Sie räusperte sich. „Verzeih. Aber du weißt doch.“
Ja, ich wußte.
Eine der Papageien schrie, lange und gellend. Schrie nochmal. Der andere schwieg. Brüder der Aras des prächtigen Blumencafés Schönhauser Allee. लक्ष्मी sitzt da oft mit den Kindern. Wahrscheinlich habe ich daher die Idee. Denn wenn ich jetzt nachdenke, sind es dieselben Papageien, nicht nur deren Brüder… verzeihen nun Sie mir, liebste Freundin: denn in der Tat, Schwestern könnten es auch sein. Ich bin der Correctnesse glühendster Anhänger, bekanntlich, sogar für sie berühmt. Das eben ist der wahre Grund, mir etwas Übles nachzusagen, >>>> zum Beispiel Antisemitismus. Hat mich s c h o n geärgert gestern, zumal ich nicht richtig reagieren konnte, weil auf dieser Insel das Netz wenn überhaupt erreichbar, dann schrecklich instabil ist.

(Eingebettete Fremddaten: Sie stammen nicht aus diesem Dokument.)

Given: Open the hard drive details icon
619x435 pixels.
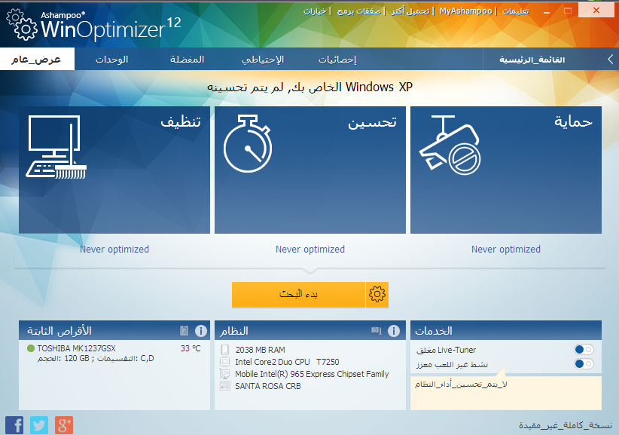Looking at the screenshot, I should (184, 331).
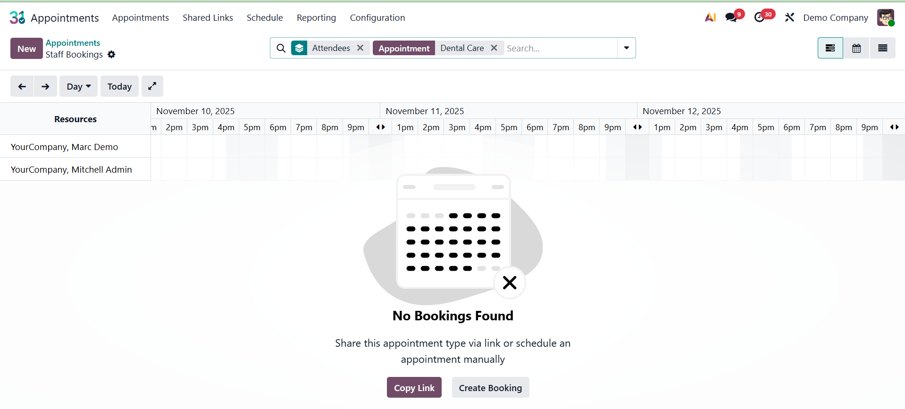
Task: Switch to the Calendar view
Action: (856, 48)
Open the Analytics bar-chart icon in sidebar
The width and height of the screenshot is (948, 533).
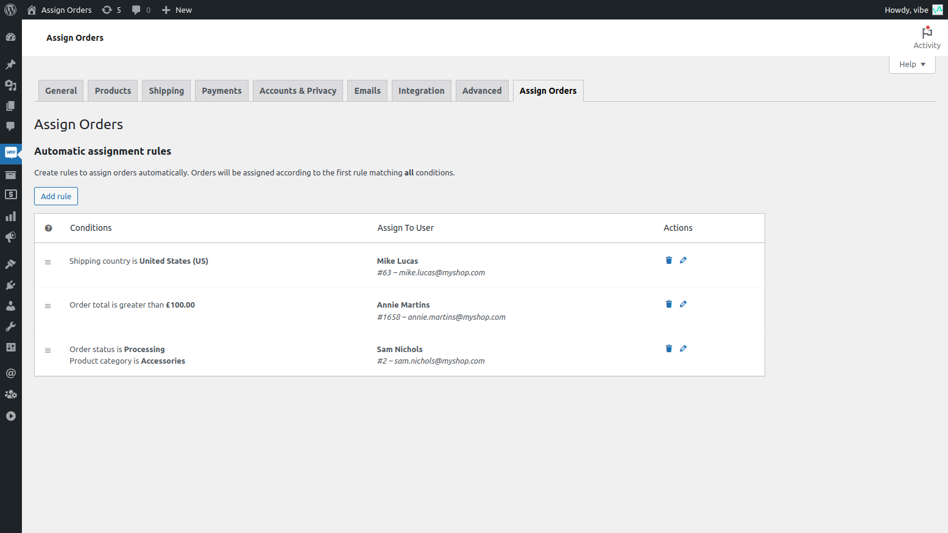point(10,216)
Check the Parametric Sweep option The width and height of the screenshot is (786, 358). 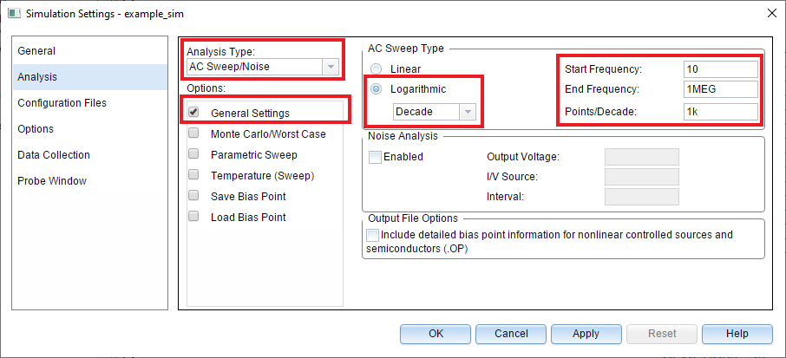coord(194,155)
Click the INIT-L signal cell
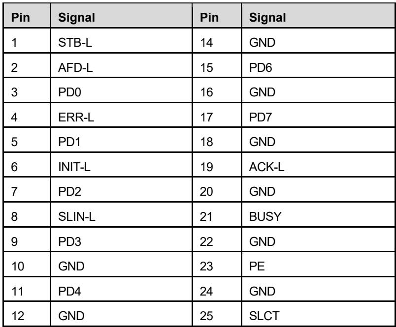Viewport: 396px width, 327px height. click(x=121, y=165)
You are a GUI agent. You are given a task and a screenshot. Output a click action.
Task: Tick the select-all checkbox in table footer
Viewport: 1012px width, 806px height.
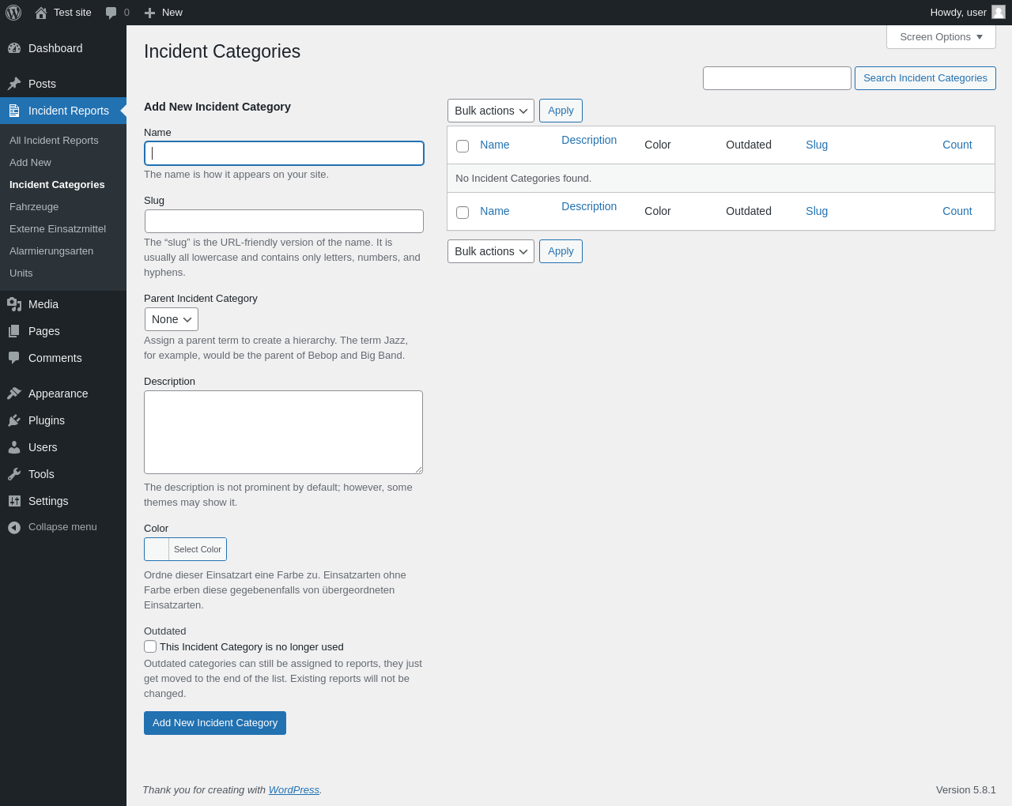[x=463, y=213]
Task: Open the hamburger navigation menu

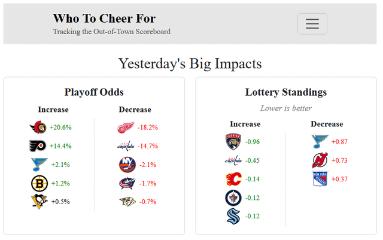Action: coord(312,24)
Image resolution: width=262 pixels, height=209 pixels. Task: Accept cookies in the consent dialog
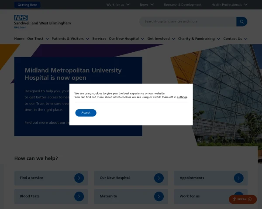(x=86, y=113)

Es gibt hier weder einen Telefonanschluß, also auch kein Fax, noch Lan oder gar WLan. Die Contessa sei allein über die Geheimnummern ihrer verschiedenen Smartphones erreichbar; so auch der Meier des Hauses, der es mir erklärte. Ich meine den maior domus Sven (alle duzen sich hier, auch die Contessa, nicht nur mich), so auch der Hauswart, der nur Spanisch spricht, so auch der Küchenchef. Die Lundgreneggers sowieso.
Geduzt zu werden, ist für mich fast noch ungewohnter als selber zu duzen.

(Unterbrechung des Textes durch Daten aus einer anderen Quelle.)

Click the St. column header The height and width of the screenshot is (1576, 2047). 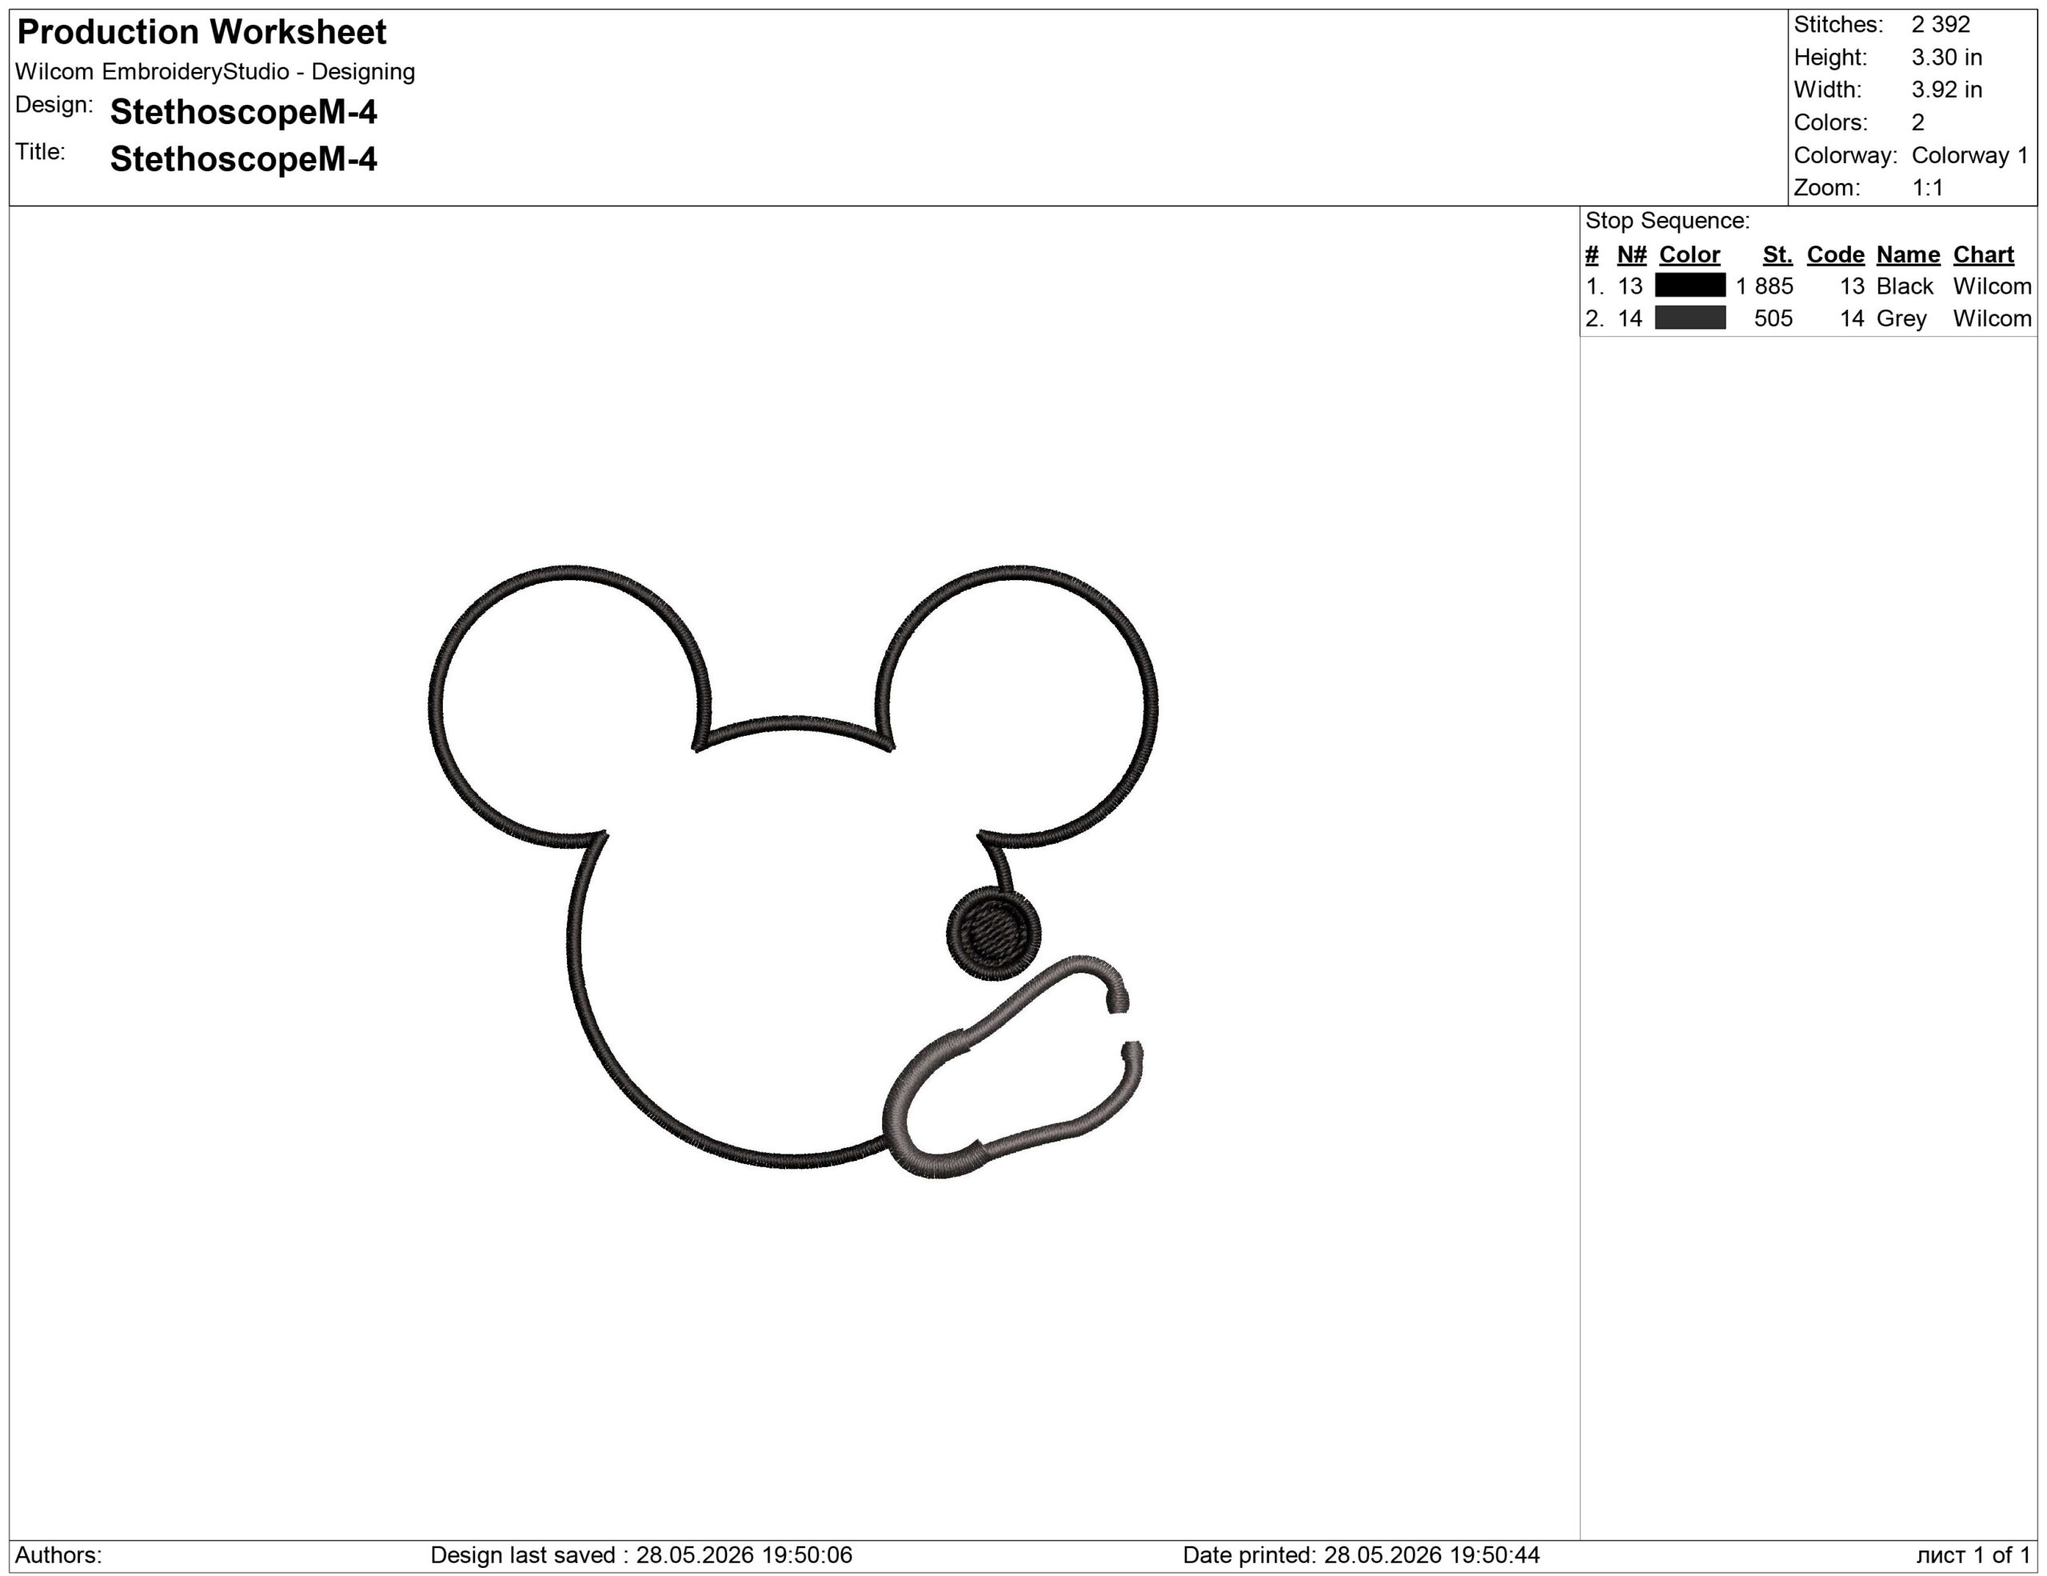[x=1777, y=254]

Unterdessen habe ich mich damit abgefunden, kann sogar einen Reiz daraus ziehen.
Wer mich für antisemitisch hält, hat schlichtweg einen Knall, einen aber infamen. Dabei hatte ich in dem Journal, >>>> unter dem die Angelegenheit losging, sogar noch Heine verlinkt, ihn vorher zitiert. Am liebsten hätte ich mir jetzt bei der Contessa Hilfe geholt. Ich hatte das Zeug auf der Yacht während der Überfahrt gelesen, weil ich das Satellitennetz der Brücke nutzen durfte. Kam also imgrunde voller Brass an, wollte ihn der Contessa aber nicht gleich und am besten gar nicht zeigen. Es wäre unvernünftig gewesen, wäre noch jetzt unvernünftig.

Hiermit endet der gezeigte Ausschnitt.